→ **Exercise aim**: Summarize the article on workplace training below in three sentences.

The scale of investment naturally raises another question: How effectively is that funding being directed? Routledge notes that, across many organisations, training begins before there is a complete understanding of the challenge that needs solving. Existing programmes are often introduced because they are familiar or widely available, yet as Routledge emphasises, every organisation operates with its own culture, processes, priorities and commercial objectives. “Without first identifying where capability genuinely requires development, learning initiatives may struggle to deliver the outcomes leaders hope to achieve,” she adds.
Why a deeper understanding of your organisation is key
Routledge believes the starting point should always be a deeper understanding of the organisation itself. “Training becomes much more meaningful when you first understand how people make decisions, where pressure affects performance, and which parts of the business require additional capability. Once those insights become visible, every investment can be directed with greater purpose,” she states.
This philosophy reflects Totem Learning’s work combining behavioural science, immersive learning and realistic simulations to help organisations explore how employees respond in situations that mirror everyday responsibilities.
That insight appears increasingly valuable because capability gaps rarely appear through knowledge alone, according to Routledge. Employees may understand procedures yet still encounter difficulty when faced with unfamiliar circumstances, competing priorities or time pressure. She notes that generic programmes frequently focus on broad subject matter without considering the situations individual teams encounter every day. Staff can, therefore, complete training while still feeling uncertain when those moments eventually arise.
Relevant learning programmes and retaining employees
The consequences may extend well beyond the learning programme itself. In Routledge’s experience, employees who receive preparation that does not reflect their working environment may experience reduced confidence when managing complex situations. “Colleagues, clients and project teams naturally form impressions based on performance in those moments, even though the underlying issue may stem from training that never reflected operational reality,” Routledge says.
Over time, these experiences can influence collaboration, customer relationships and project delivery, while also potentially affecting how supported employees believe they are within the organisation.
This wider perspective also connects with employee retention. According to a report, almost three in 10 UK employees move to another employer each year, while only a relatively small proportion of organisations calculate the financial impact of labour turnover or evaluate retention initiatives. The report also highlights that recruitment, onboarding and developing replacement employees contribute significantly to those costs. Within that context, organisations that help employees build confidence and capability through relevant learning may strengthen long-term engagement, creating opportunities for meaningful financial savings alongside a more experienced workforce.

→ **Entries**:
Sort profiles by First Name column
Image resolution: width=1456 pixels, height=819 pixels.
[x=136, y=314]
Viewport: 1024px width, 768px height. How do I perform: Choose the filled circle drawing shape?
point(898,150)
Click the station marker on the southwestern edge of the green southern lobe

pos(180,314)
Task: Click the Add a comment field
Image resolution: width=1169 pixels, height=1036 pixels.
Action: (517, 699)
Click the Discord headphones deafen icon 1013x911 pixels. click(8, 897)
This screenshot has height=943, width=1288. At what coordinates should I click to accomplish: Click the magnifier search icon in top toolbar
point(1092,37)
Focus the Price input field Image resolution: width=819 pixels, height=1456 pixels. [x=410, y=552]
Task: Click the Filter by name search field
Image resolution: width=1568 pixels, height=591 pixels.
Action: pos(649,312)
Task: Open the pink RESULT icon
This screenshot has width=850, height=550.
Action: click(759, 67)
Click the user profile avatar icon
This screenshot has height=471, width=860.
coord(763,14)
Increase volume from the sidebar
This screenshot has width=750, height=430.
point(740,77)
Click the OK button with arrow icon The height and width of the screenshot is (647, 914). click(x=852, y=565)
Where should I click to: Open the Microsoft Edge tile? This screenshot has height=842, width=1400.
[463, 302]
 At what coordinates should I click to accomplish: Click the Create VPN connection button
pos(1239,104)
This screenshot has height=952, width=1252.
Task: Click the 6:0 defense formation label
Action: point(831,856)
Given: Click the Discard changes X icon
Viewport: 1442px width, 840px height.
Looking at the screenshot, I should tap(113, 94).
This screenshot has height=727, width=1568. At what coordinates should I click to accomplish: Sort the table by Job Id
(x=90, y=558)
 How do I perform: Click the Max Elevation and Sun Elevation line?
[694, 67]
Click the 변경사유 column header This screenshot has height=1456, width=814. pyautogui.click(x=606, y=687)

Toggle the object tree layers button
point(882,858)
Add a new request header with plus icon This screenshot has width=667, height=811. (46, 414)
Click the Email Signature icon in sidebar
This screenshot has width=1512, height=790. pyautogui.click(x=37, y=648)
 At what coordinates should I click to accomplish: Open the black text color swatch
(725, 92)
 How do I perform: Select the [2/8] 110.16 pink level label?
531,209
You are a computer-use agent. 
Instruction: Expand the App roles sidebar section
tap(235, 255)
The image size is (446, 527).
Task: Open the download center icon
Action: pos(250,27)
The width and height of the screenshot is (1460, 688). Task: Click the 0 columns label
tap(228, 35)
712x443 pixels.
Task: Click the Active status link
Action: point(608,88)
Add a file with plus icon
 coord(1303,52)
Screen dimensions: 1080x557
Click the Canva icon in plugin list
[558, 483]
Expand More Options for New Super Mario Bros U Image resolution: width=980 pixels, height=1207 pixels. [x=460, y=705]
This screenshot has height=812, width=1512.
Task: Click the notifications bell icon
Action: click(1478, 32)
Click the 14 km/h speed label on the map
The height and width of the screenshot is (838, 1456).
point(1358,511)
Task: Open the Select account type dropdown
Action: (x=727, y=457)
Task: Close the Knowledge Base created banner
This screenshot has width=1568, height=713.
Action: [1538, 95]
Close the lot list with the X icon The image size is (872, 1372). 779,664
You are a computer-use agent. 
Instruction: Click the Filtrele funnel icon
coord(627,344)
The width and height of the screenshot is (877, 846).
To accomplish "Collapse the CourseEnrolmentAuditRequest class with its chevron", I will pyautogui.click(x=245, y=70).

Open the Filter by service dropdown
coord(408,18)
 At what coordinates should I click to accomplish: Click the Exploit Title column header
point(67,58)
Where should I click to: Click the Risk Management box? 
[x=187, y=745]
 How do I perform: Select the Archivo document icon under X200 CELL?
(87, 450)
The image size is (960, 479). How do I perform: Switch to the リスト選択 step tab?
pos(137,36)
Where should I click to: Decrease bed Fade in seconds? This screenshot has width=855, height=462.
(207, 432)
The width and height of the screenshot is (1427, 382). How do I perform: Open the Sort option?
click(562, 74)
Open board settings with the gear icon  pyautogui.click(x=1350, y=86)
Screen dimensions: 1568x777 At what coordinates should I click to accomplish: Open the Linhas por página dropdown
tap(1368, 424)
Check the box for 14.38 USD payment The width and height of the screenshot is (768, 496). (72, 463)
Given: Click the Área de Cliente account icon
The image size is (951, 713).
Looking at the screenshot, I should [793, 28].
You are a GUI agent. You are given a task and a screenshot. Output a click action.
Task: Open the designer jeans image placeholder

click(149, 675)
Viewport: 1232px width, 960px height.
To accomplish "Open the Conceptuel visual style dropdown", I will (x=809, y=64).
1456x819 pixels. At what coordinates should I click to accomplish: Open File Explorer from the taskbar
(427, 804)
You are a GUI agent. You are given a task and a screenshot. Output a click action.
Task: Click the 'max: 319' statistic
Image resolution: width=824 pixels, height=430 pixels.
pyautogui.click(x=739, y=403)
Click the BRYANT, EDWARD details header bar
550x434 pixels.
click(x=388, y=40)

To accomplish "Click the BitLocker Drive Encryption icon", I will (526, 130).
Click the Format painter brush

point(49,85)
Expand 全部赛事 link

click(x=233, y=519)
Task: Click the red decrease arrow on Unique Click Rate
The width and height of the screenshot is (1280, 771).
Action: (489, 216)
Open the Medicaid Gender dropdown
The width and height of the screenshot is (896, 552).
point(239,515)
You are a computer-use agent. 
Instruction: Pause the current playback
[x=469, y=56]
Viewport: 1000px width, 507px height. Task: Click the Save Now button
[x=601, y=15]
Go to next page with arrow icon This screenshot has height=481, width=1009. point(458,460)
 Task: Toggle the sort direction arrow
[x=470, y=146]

→ **Answer for the task**: Routledge observes that many organizations start training before they fully understand the challenge to be solved, often choosing familiar programs even though each organization has its own culture, processes, priorities and commercial objectives. She argues that the starting point should be a deeper understanding of how people make decisions, where pressure affects performance and which parts of the business need more capability, since generic programs can leave staff uncertain and less confident in real situations. The article ties relevant learning to retention, citing a report that almost three in 10 UK employees move to another employer each year and that replacing them adds significant costs, so building confidence and capability may bring financial savings and a more experienced workforce.